Sunday, 12 July 2020

Sunlight, Rain And Evensong

Genesis, PART TWO, VII.

Christian and Laurinda spend three olden twenty-four hour Earth days in an emulation where they experience:

cool sunlight
occasional showers
sparkling pastures and hedges
rides along English lanes
rambles through English towns
meetings with people
evensong in a Norman church
buildings
books
talks
silences
friendship

Their pervasive memories of oneness with nodal beings is like the transcendent afterglow of a religious vision. It is to be hoped that every node can can give all of its uploads this kind of experience.

3 comments:

Sean M. Brooks said...

Kaor, Paul!

Except I don't think Gaia gave all of IT'S uploads "experiences" as mild as these. I recall how grim were some of the experimental emulations Gaia ran.

This is as good a place as any to say I spent the past week reading/rereading much of MULTIVERSE, culminating with Stirling's Time Patrol pastiche, "A Slip in Time." Again, I believe this story to be among the best, if not best, in this collection. "Slip" struck me as true to the spirit, background, premises, etc., of Anderson's Time Patrol stories.

We see Manse Everard and his wife Wanda unexpectedly appearing in an Austria-Hungary which had not been destroyed in our WW I. Not only that, but as the dominant partner in an alliance comprising the Dual Monarchy, Germany, and Ottoman Turkey.

Manse was captured by quick witted, quick acting Austrians altho Wanda managed to escape. First, Wanda moved uptime in that version of Austria-Hungary and found it seemingly ever more advanced and powerful. And then she hit on a way to rescue Manse, despite knowing he would not approve of her trying to do that.

Stirling's story accepted the premise seen in cases like "Delenda Est" that the Patrol "deleted" aberrant timelines which would not lead to the Danellians. However, you (Paul) has convincingly argued that "deleted" timelines were not snuffed out into non-existence, they simply became inaccessible to people from the Patrol/Danellian timeline. Arguments Anderson himself seems to have tentatively accepted.

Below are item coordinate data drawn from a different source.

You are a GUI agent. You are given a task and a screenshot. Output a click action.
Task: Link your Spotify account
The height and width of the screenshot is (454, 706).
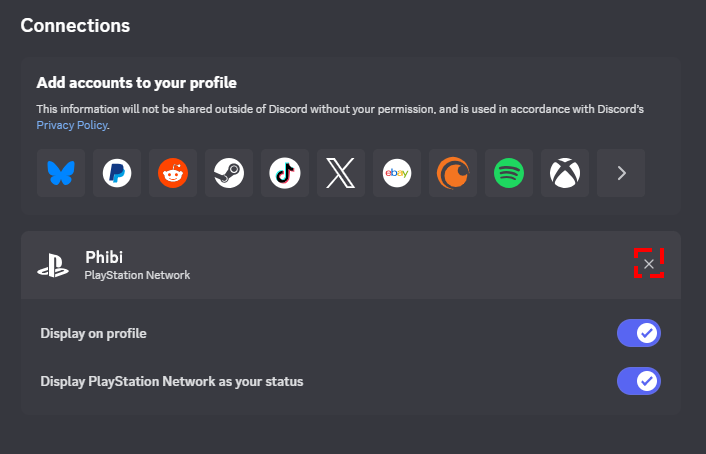(x=509, y=174)
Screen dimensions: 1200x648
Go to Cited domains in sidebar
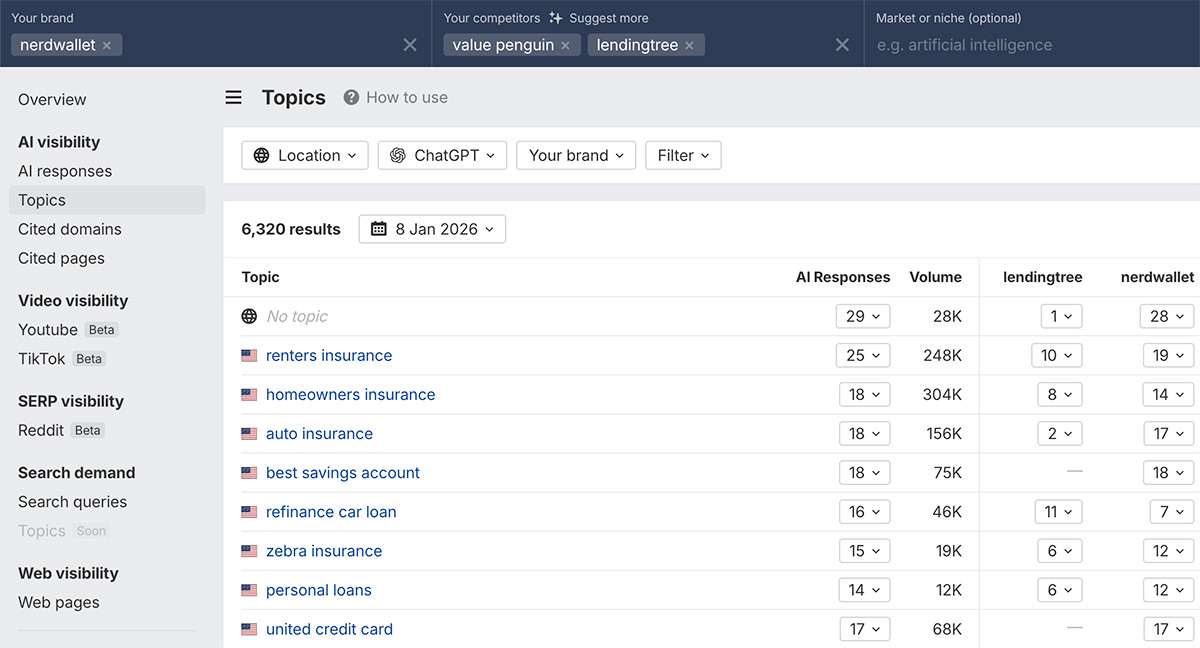[x=70, y=229]
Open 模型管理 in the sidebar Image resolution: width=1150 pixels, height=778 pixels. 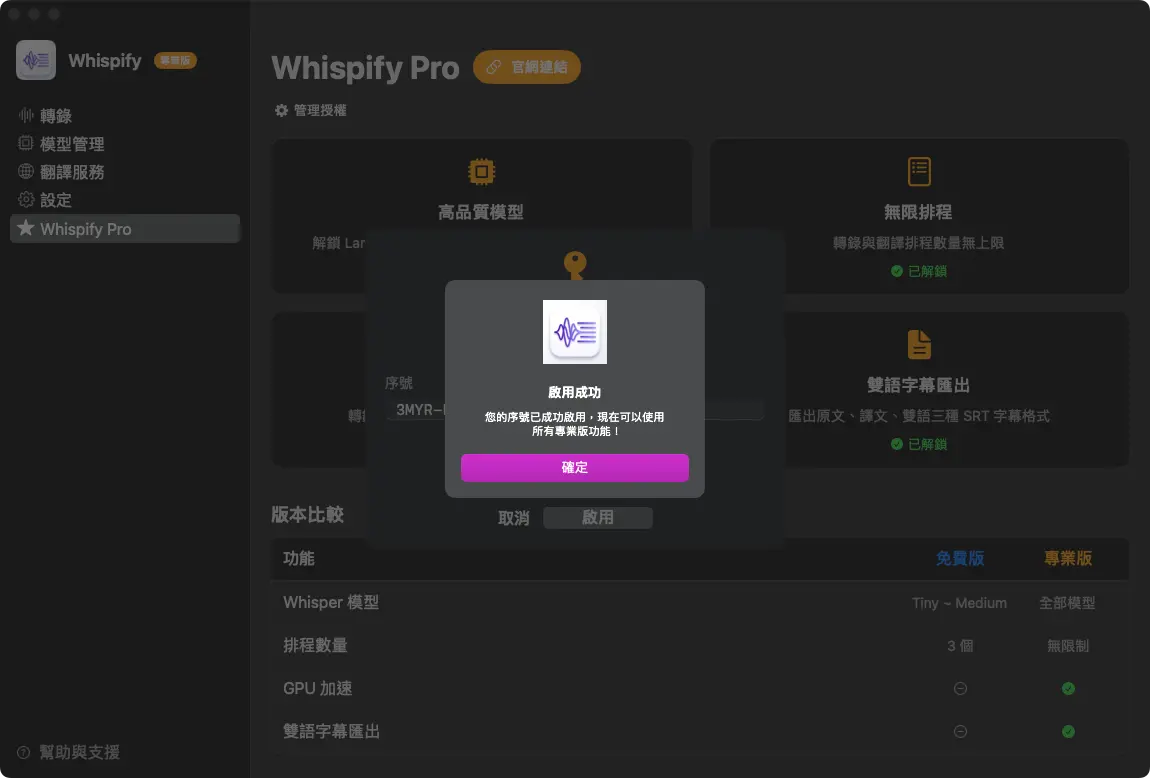(x=72, y=144)
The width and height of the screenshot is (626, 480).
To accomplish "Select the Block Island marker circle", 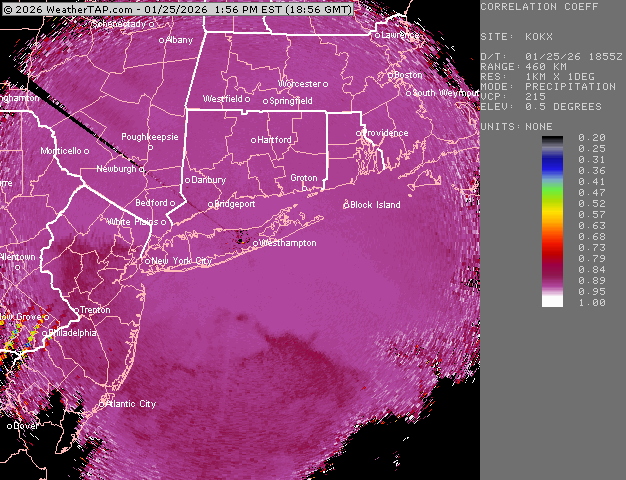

This bit from "III:" of "Slip", after Wanda escaped from the "aberrant" Austria-Hungary of an alternative 1926 seems to support the notion mentioned above:

Wanda Everard hovered ten thousand feet in the air
and two centuries future-ward. Vienna sprawled
beneath her, the neo-Baroque splendors of the Ring-
strasse familiar, but enigmatic low-slung buildings
stretching out beyond. A boomerang-shaped flying
something curved silently towards her and she
slapped the controls again.

So I don't think the alternate Austria-Hungary was necessarily snuffed out when the Sarajevo Assassination leading to out WW I was restored in our timeline. Rather, it became inaccessible to people from our timeline. Also, the "alternate" Austrians did capture and retain Manse's stunner and communicator. Patient study by Austrian scientists (such as Privatdocent Hetzfeld of these devices might well have led to those glimpses Wanda saw of the advanced technology used in the future of the "aberrant" Austria-Hungary.

Almost the only criticism I would make of "A Slip in Time" was Stirling having Manse grab and take Rudolf von Starnberg with him as he leaped out of the dirigible taking them to Transylvania (because Wanda would use the timecycle to rescute Manse). There was no need for Manse to kill von Starnberg like that if he thought the aberrant, no Sarajevo universe was going to be "deleted." Also, it would have been more artistically satisfactory, in a timeline using your arguments, for a frustrated von Starnberg to have continued living.

Ad astra! Sean

paulshackley2017@gmail.com said...

Sean,

Gaia's grim emulations are inhabited not by uploaded human beings like Laurinda but by populations of emulated human beings. My suggestion is that the uploads could be resurrected in milieus created specially for them.

Paul.

Sean M. Brooks said...

Kaor, Paul!

I was a bit too careless in the first paragraph of my first comment here. Uploaded HUMANS, not emulations created to be characters in Gaia's scenarios.

I mostly had Stirling's "A Slip in Time" on my mind.